§ **Task to complete**
Rewrite the lines of the records below as a JSON list of strings, one string per line and blank lines omitted, covering every record. Leave the pictures out.

§ **Data shown**
****************
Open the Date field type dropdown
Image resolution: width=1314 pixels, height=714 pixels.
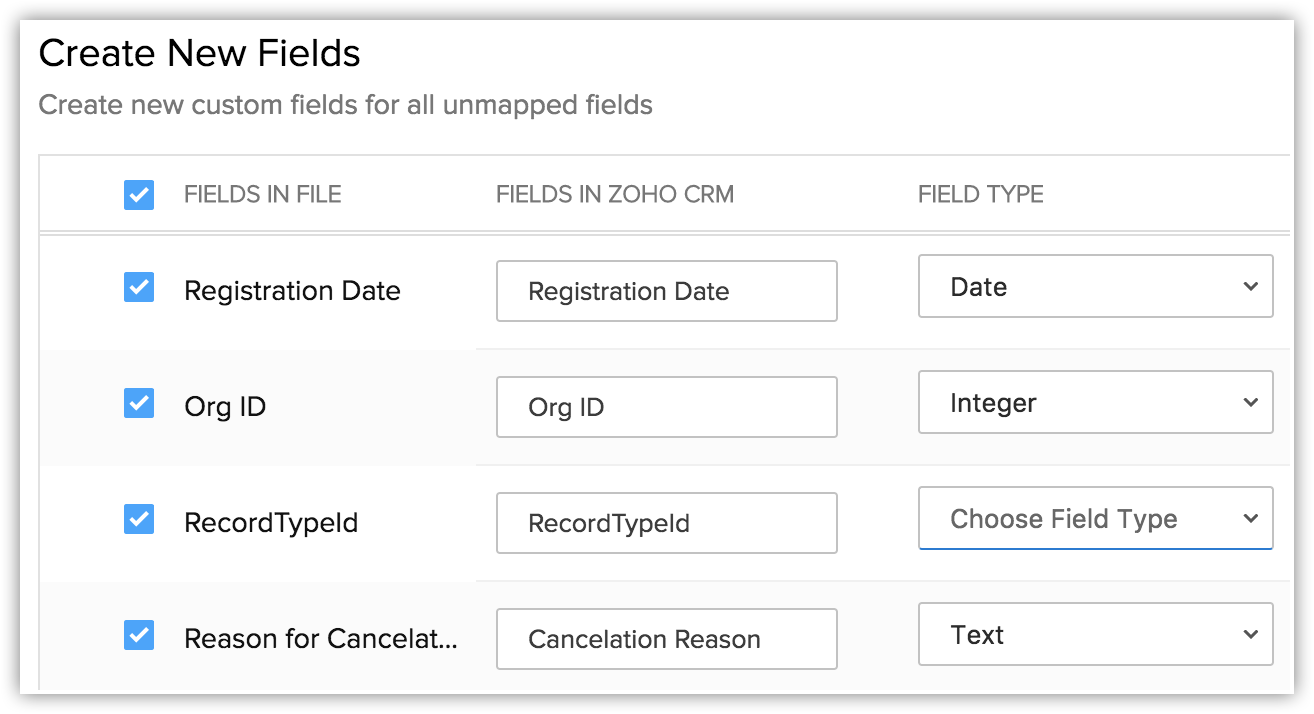click(1094, 287)
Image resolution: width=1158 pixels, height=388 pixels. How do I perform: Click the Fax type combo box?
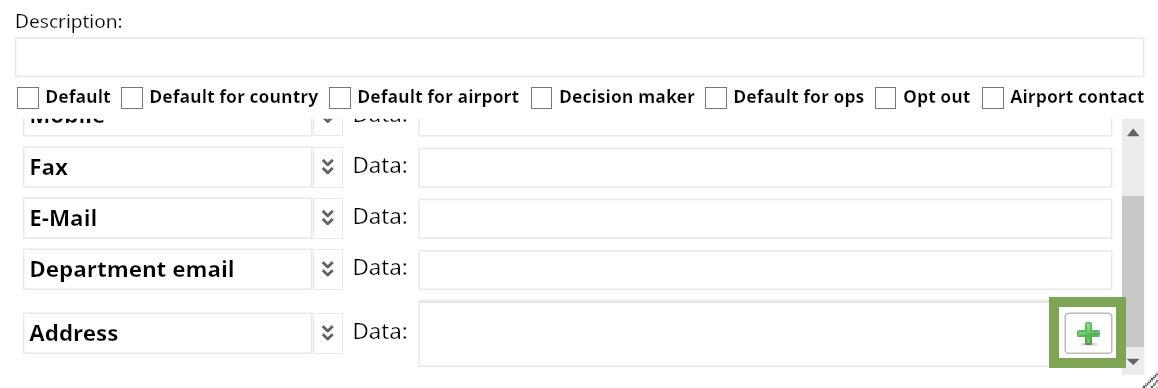pyautogui.click(x=168, y=167)
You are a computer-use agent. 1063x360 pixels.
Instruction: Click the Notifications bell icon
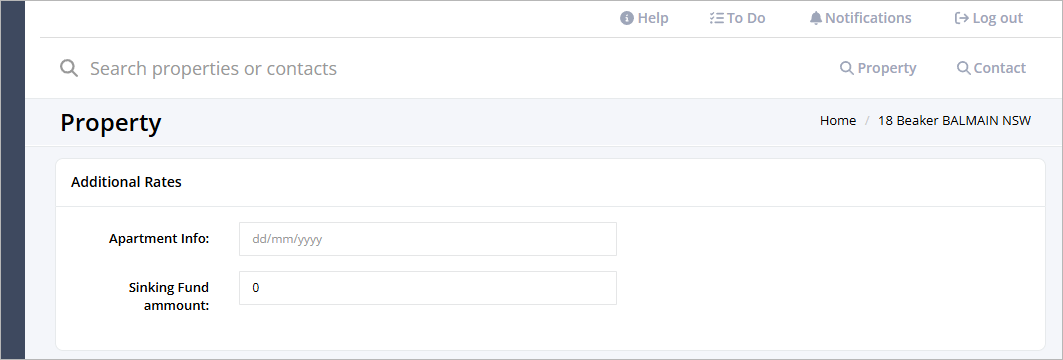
****************
§ **Result below**
[
  "Open the Date field type dropdown",
  "Image resolution: width=1314 pixels, height=714 pixels.",
  "click(1094, 287)",
  "Image resolution: width=1158 pixels, height=388 pixels. How do I perform: Click the Fax type combo box?",
  "pyautogui.click(x=168, y=167)",
  "You are a computer-use agent. 1063x360 pixels.",
  "Instruction: Click the Notifications bell icon"
]